Solar-driven heat pump systems can significantly reduce the energy use in buildings, thereby contributing to meet Europe’s climate commitments, including building decarbonisation by 2050. The research gap filled by this study is the development of an analytical model of a novel photovoltaic evaporative cooling chimney system previously described in the literature. The models for the system components were validated with experimental data, showing a maximum difference of 5.83%. An optimisation analysis based on the grid energy efficiency ratio as key performance indicator was conducted. The condenser water flow rate was identified as the key variable in this analysis. For a given design environmental and operating conditions, the optimal value for this magnitude was 1.05 m h−1, enabling a 3.8 kW load with only 44.33 W from the grid. The ambient temperature and relative humidity have the greatest influence on the overall system performance. They affect both, the panels’ efficiency and the chiller performance. Their combined influence could lead to a 10.86% reduction in the energy use while meeting the cooling load.
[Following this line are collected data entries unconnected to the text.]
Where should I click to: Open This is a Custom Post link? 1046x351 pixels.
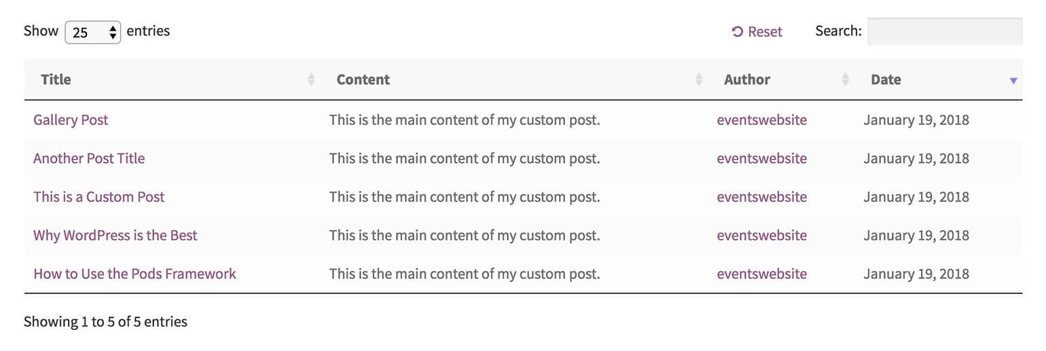click(99, 197)
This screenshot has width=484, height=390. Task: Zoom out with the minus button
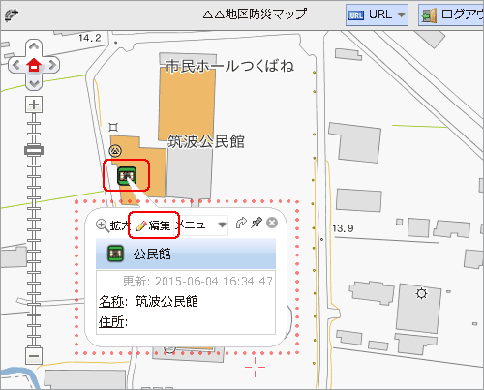point(34,356)
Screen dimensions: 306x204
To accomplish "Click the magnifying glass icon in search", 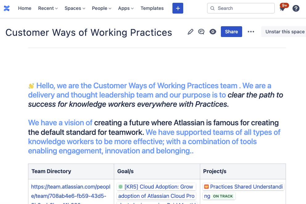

The comparative study considering other solar cooling systems, assessed that the use of the solar chimney and the water–water heat pump enhances the overall performance of the main components of the system: 53% improvement for the chiller and 10% for the PV panels. Both effects combined, lead to an average grid energy efficiency ratio of 11.58. This study provides valuable insights for the design and implementation of efficient solar-driven cooling technologies, advancing beyond previous efforts in the literature.